═════ Available records
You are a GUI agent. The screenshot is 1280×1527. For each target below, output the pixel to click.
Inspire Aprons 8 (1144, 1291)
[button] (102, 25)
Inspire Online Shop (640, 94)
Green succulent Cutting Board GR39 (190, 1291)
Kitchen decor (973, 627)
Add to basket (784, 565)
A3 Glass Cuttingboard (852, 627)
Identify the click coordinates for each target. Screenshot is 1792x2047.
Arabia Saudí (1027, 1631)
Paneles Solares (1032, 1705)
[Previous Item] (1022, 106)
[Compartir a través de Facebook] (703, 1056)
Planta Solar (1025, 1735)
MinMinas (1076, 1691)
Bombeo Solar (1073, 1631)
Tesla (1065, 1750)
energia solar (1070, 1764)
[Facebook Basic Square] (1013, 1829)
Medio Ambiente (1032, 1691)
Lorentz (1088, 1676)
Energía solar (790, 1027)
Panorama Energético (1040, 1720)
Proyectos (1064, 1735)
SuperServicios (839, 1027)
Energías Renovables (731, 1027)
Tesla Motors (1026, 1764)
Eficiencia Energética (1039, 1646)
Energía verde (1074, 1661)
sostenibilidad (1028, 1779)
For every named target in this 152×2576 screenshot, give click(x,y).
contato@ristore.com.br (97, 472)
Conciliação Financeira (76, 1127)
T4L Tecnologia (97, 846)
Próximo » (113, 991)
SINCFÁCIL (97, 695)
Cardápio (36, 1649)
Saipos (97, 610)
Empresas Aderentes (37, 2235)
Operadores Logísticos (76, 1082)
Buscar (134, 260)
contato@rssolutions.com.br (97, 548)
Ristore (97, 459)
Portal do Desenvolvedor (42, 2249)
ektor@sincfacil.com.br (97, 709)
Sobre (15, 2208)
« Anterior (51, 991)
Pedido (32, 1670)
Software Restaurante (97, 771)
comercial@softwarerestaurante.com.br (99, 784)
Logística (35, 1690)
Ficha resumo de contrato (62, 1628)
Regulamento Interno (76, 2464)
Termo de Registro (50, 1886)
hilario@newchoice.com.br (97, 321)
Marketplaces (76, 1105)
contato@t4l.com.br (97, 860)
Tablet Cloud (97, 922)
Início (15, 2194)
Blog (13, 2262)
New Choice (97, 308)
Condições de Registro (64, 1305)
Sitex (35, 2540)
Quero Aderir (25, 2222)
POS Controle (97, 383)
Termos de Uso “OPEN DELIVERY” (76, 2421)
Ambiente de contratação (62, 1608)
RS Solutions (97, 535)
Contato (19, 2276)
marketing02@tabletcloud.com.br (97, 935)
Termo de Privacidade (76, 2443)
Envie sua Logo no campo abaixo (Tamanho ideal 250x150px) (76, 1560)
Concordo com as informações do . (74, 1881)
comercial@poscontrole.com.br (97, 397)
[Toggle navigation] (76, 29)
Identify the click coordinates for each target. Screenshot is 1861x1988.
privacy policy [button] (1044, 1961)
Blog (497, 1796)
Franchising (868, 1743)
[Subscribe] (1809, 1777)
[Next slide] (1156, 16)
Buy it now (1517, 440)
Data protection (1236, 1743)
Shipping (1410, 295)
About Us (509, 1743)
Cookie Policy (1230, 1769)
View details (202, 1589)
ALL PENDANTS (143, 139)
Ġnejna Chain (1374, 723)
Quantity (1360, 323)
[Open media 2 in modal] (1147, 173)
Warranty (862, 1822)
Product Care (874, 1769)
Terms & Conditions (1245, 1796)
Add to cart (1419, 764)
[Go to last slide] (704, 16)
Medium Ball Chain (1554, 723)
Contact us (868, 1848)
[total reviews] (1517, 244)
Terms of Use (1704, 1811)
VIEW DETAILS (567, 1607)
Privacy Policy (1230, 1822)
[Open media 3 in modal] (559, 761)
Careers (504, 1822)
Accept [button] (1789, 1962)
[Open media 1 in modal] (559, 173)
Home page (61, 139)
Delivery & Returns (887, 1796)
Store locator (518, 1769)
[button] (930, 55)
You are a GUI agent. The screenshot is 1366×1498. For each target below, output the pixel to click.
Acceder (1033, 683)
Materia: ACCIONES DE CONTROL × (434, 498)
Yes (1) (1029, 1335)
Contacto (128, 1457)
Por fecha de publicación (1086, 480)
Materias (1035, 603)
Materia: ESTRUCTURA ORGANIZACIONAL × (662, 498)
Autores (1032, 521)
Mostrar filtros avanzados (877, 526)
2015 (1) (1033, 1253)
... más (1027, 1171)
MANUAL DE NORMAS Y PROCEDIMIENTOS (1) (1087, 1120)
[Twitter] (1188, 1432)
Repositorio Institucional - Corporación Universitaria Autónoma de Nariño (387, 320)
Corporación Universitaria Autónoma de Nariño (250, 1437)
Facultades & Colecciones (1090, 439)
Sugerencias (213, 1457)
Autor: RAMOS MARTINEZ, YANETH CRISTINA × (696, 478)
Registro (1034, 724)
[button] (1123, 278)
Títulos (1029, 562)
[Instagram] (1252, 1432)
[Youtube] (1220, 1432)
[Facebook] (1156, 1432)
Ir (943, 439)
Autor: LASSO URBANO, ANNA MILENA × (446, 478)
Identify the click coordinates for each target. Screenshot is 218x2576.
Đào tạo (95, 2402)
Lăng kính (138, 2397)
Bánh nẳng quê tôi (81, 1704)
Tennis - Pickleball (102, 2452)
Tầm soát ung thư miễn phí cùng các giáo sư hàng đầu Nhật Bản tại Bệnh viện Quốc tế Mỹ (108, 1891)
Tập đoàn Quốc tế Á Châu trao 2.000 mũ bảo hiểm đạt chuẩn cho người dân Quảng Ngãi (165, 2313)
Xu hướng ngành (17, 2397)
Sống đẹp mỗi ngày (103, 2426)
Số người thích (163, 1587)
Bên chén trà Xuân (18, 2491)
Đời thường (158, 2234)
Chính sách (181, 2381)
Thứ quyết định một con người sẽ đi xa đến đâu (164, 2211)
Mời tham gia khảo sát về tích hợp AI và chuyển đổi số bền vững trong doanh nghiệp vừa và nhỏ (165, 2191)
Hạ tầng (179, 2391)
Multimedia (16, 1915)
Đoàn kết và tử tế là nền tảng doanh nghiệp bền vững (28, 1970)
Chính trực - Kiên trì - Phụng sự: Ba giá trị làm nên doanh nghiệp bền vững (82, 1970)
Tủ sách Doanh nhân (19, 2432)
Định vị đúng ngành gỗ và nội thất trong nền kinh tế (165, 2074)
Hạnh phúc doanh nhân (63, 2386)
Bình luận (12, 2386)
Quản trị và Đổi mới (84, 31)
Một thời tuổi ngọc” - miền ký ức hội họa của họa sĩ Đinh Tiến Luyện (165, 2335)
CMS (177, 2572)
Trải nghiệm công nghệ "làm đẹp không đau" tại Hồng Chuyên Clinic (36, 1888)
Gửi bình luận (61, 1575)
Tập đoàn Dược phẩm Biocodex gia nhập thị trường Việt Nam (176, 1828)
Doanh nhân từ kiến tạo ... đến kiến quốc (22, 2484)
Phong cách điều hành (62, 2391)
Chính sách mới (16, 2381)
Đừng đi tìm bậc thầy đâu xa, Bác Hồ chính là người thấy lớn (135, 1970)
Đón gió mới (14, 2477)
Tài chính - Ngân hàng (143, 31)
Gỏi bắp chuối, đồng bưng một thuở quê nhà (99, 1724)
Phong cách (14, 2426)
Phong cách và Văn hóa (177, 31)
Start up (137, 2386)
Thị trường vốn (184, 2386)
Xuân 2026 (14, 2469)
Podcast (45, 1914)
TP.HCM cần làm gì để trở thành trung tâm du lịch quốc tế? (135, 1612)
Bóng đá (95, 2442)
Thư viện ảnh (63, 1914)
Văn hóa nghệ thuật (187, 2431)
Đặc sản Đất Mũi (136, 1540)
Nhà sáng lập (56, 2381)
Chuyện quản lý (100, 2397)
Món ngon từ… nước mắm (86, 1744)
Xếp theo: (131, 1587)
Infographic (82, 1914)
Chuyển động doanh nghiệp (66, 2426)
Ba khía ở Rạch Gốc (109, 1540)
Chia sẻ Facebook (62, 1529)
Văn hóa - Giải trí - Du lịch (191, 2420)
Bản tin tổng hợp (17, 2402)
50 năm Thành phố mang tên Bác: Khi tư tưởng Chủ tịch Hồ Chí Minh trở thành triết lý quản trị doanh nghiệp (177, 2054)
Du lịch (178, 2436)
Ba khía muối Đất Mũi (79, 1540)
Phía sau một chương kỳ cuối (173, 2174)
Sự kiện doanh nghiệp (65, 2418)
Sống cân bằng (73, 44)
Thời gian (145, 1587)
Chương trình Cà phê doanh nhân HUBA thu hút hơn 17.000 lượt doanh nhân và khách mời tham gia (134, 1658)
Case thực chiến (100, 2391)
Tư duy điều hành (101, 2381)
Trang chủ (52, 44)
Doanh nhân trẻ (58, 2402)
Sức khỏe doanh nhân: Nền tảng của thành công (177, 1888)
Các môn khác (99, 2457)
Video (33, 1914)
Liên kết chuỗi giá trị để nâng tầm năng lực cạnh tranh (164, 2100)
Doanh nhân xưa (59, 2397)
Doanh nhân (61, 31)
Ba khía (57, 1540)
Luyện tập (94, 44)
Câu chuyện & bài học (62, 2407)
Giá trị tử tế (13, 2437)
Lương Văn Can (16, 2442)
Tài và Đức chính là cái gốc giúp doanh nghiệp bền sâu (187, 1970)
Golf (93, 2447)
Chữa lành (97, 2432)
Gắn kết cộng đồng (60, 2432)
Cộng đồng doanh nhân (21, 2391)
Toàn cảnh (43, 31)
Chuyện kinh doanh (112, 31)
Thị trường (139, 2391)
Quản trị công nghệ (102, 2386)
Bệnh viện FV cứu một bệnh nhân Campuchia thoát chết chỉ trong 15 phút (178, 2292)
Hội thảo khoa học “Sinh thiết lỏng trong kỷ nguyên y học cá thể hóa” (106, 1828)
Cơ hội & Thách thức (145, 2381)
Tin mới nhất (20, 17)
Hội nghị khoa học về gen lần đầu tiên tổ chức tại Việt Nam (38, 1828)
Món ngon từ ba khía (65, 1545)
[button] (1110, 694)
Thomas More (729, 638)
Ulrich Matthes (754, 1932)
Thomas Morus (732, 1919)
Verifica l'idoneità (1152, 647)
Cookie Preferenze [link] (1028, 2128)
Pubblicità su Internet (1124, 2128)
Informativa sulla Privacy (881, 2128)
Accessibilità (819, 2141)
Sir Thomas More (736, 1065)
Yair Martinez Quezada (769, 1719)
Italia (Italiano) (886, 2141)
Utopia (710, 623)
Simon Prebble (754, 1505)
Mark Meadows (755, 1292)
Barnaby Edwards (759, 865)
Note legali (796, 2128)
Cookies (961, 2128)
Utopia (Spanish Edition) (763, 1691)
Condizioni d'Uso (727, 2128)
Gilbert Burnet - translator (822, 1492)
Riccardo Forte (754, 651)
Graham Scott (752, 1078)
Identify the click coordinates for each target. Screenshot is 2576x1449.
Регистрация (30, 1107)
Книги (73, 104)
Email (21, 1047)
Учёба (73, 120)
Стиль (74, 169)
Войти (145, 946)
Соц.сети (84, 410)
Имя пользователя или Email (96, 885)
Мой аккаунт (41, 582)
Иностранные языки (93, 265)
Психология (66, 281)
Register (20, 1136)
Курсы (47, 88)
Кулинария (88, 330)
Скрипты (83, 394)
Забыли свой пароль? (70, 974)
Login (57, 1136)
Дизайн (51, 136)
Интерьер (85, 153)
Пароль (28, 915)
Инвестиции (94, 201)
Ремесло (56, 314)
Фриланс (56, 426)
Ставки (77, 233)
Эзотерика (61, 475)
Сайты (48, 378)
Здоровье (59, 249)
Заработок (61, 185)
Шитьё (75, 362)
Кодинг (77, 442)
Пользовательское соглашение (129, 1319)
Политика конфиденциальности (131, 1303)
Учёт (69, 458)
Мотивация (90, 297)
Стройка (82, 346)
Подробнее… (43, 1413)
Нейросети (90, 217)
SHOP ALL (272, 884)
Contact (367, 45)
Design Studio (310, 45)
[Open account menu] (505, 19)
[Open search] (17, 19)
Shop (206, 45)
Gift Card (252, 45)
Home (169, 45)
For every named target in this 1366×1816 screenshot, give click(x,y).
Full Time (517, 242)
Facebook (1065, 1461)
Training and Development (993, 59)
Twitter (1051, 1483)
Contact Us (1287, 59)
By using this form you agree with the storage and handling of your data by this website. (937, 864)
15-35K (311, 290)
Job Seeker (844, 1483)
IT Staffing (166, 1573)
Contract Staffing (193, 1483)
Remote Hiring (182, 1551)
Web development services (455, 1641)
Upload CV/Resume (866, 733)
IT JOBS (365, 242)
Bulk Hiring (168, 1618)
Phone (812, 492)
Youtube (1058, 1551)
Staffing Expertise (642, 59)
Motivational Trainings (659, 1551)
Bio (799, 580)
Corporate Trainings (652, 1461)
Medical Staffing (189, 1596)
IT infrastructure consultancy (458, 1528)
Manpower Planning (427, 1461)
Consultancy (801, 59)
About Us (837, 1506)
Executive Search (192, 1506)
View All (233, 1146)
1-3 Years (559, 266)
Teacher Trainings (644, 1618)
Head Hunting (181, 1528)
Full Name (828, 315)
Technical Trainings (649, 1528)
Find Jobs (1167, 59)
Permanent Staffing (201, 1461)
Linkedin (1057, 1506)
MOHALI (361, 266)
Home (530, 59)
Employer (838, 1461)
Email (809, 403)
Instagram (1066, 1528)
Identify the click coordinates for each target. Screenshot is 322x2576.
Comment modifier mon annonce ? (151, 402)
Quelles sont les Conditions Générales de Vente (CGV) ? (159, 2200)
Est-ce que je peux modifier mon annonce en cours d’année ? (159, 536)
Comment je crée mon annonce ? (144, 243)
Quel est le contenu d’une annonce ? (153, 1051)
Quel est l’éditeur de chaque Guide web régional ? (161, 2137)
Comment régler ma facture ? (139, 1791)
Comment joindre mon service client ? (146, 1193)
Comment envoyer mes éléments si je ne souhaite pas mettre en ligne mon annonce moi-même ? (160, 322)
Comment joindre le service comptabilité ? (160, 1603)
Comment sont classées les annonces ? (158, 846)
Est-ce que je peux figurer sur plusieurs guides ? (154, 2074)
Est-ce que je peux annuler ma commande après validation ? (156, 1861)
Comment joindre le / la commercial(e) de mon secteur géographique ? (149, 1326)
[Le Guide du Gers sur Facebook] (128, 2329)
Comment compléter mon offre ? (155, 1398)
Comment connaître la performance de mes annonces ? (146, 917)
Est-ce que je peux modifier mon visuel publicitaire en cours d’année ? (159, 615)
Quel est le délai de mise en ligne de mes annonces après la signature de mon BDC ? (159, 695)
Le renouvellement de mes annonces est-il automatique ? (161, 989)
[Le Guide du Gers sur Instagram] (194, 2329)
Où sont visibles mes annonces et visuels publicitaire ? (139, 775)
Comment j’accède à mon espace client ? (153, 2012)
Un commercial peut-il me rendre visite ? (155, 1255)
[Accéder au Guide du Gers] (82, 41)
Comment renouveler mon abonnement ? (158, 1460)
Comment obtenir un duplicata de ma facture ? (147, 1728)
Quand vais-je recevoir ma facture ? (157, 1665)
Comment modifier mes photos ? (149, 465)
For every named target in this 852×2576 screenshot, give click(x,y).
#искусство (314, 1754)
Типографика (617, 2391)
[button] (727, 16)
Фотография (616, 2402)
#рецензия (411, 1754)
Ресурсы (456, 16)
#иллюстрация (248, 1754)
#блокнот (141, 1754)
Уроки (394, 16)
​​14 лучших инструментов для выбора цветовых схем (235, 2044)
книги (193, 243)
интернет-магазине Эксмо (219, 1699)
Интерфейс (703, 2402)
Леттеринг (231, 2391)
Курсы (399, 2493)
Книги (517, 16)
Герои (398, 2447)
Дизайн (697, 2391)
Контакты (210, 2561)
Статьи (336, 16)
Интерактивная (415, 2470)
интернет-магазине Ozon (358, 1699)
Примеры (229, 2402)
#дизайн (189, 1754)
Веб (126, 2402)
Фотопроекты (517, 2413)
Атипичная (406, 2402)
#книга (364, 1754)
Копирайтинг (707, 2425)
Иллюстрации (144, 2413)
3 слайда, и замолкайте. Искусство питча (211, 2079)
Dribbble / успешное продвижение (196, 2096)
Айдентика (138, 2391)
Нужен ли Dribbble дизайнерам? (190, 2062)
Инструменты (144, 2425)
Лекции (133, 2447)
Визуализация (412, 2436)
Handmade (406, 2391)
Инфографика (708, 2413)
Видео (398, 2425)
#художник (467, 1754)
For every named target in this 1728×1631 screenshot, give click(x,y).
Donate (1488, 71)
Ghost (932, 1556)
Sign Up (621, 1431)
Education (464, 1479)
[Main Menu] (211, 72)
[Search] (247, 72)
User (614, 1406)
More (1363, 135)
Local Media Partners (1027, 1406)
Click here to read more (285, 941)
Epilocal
══════════
## Task to complete
Only the lines above from the line containing "Sir Thomas More (736, 1065)" through the line containing "Remote Hiring (182, 1551)" should be retyped, exactly and with both ends included.

## Answer to this task
Sir Thomas More (736, 1065)
Yair Martinez Quezada (769, 1719)
Italia (Italiano) (886, 2141)
Utopia (710, 623)
Simon Prebble (754, 1505)
Mark Meadows (755, 1292)
Barnaby Edwards (759, 865)
Note legali (796, 2128)
Cookies (961, 2128)
Utopia (Spanish Edition) (763, 1691)
Condizioni d'Uso (727, 2128)
Gilbert Burnet - translator (822, 1492)
Riccardo Forte (754, 651)
Graham Scott (752, 1078)
Identify the click coordinates for each target. Screenshot is 2576x1449.
Регистрация (30, 1107)
Книги (73, 104)
Email (21, 1047)
Учёба (73, 120)
Стиль (74, 169)
Войти (145, 946)
Соц.сети (84, 410)
Имя пользователя или Email (96, 885)
Мой аккаунт (41, 582)
Иностранные языки (93, 265)
Психология (66, 281)
Register (20, 1136)
Курсы (47, 88)
Кулинария (88, 330)
Скрипты (83, 394)
Забыли свой пароль? (70, 974)
Login (57, 1136)
Дизайн (51, 136)
Интерьер (85, 153)
Пароль (28, 915)
Инвестиции (94, 201)
Ремесло (56, 314)
Фриланс (56, 426)
Ставки (77, 233)
Эзотерика (61, 475)
Сайты (48, 378)
Здоровье (59, 249)
Заработок (61, 185)
Шитьё (75, 362)
Кодинг (77, 442)
Пользовательское соглашение (129, 1319)
Политика конфиденциальности (131, 1303)
Учёт (69, 458)
Мотивация (90, 297)
Стройка (82, 346)
Подробнее… (43, 1413)
Нейросети (90, 217)
SHOP ALL (272, 884)
Contact (367, 45)
Design Studio (310, 45)
[Open account menu] (505, 19)
[Open search] (17, 19)
Shop (206, 45)
Gift Card (252, 45)
Home (169, 45)
For every named target in this 1366×1816 screenshot, give click(x,y).
Full Time (517, 242)
Facebook (1065, 1461)
Training and Development (993, 59)
Twitter (1051, 1483)
Contact Us (1287, 59)
By using this form you agree with the storage and handling of your data by this website. (937, 864)
15-35K (311, 290)
Job Seeker (844, 1483)
IT Staffing (166, 1573)
Contract Staffing (193, 1483)
Remote Hiring (182, 1551)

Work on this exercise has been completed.